トランスアジア航空の林明昇・董事長は22日午後、同日午前に行われた臨時取締役会議で解散を決議したこと、そして、来年1月に開催される予定の臨時株主総会でこの決議が承認されたのち、正式に解散、清算手続きに入ることを明らかにした。
林・董事長は、トランスアジア航空の一株当たりの純資産は台湾元7.2元で、資産はなお負債を上回っているとして、資本額を台湾元70億元として計算した場合、50億元近い資産があると強調した。林・董事長はそして、トランスアジア航空は財務危機には陥っていないとして、「トランスアジア航空では二度の墜落事故以降、2015年、本業で年間20億元の赤字となった。今年は10月末までに27億元以上の赤字となっている。毎月の赤字は2億元から3億元の間、つまり毎日およそ1千万元の赤字となっている」と述べ、このことが解散を決定した理由だと説明した。
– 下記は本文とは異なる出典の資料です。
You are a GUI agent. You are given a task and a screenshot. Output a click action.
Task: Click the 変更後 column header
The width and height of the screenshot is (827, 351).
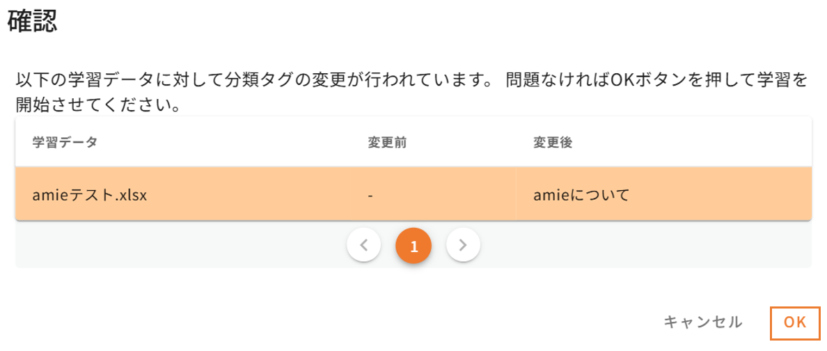pos(553,143)
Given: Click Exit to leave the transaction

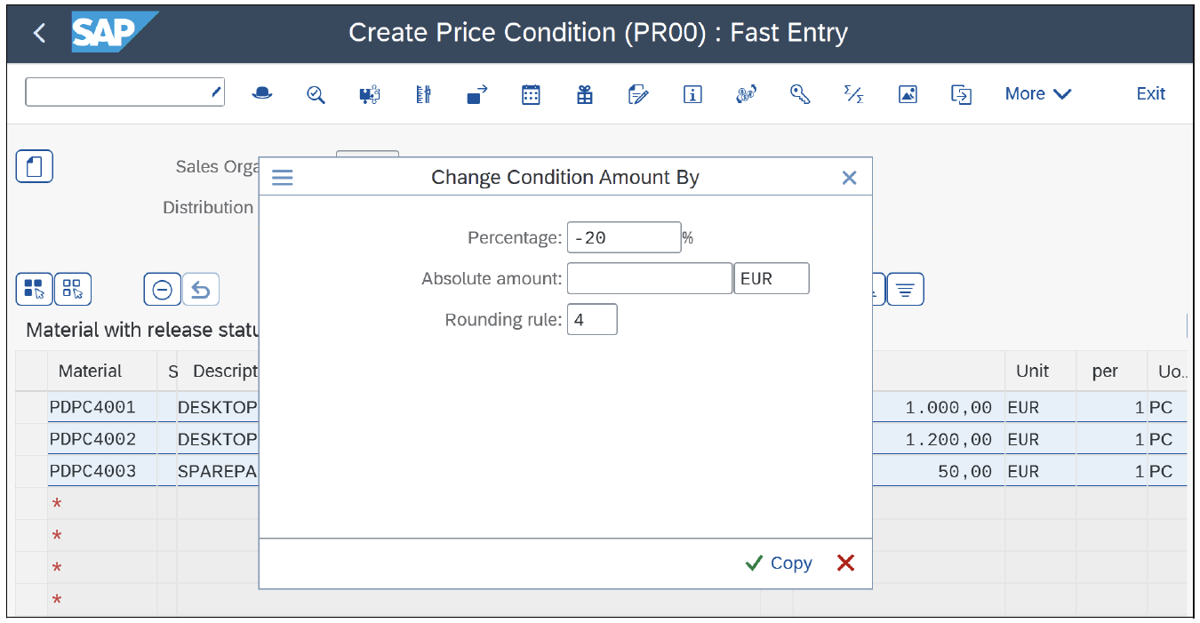Looking at the screenshot, I should coord(1150,93).
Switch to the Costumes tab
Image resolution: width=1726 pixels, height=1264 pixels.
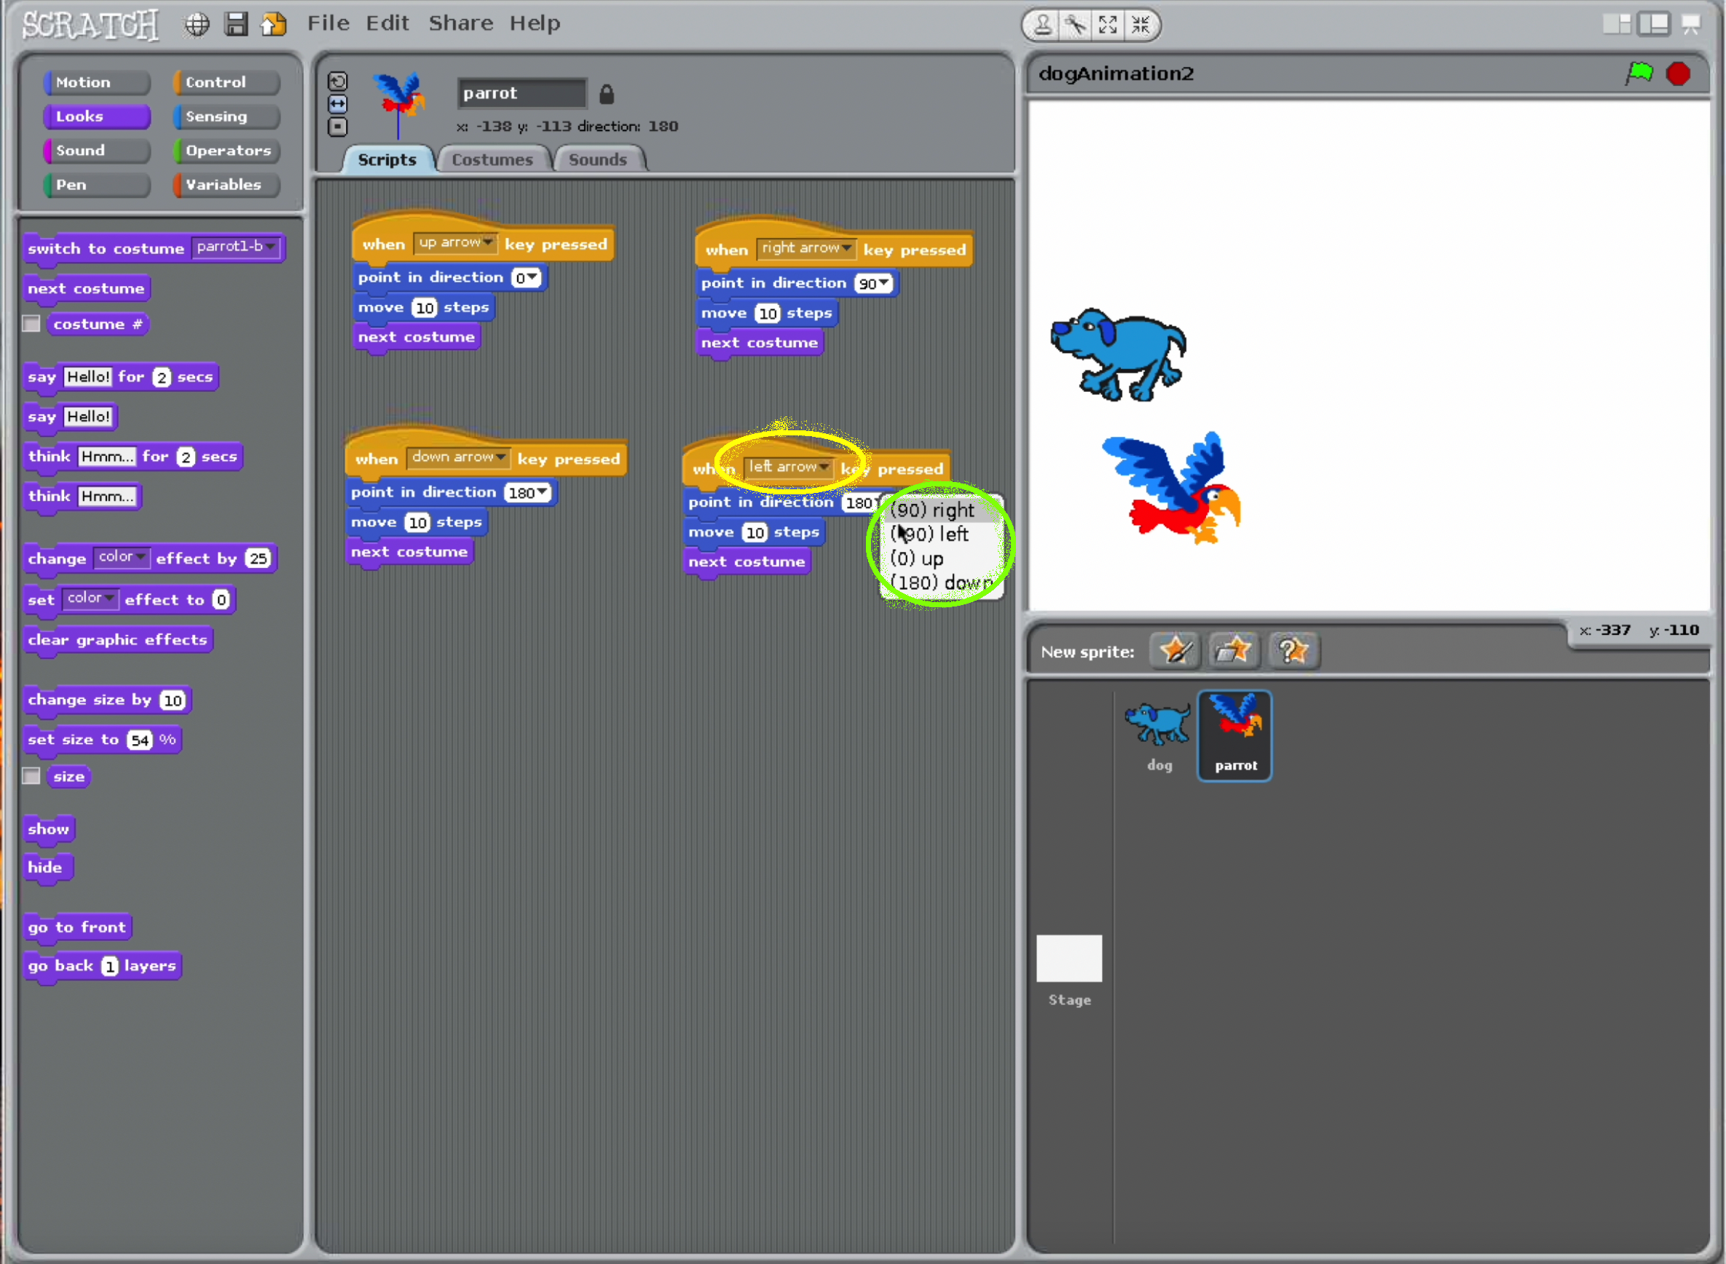(492, 160)
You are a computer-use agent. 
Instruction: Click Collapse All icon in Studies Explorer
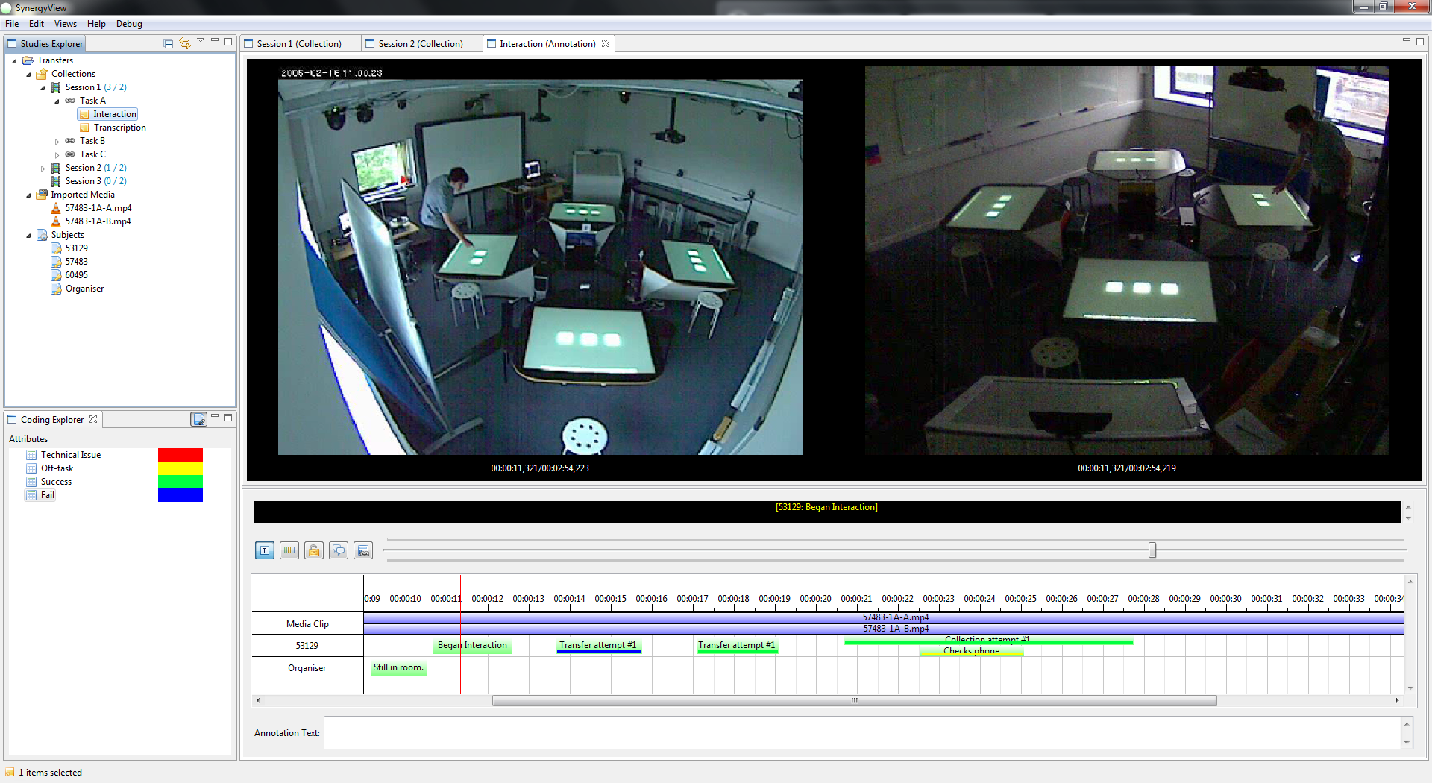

林・董事長は、墜落事故直後には大きく落ち込んだ搭乗率について、国内線、国際線は回復してきていたものの、台湾海峡両岸の路線については過去の活気はなく、今後の半年、一年についても、良い展望は期待できなかったと説明した。
林・董事長によると、21日午後まで、投資に前向きな投資家と話し合いを行っていたものの、資金は時間内に調達できず、物別れに終わったという。
また、インサイダー取引の疑いがかけられていることについて林・董事長は、21日に証人の立場で検察に出頭し、そうした疑いを晴らしたと説明した。
なお、トランスアジア航空の全面的な運航停止により影響を受ける旅行者の数は延べ10万人に達すると見られている。また、11月末までに同社のフライトで台湾へ戻る予定だった国際線及び両岸路線の旅行者は1万人いると見られ、林・董事長は全力で事後処理を行うとしている。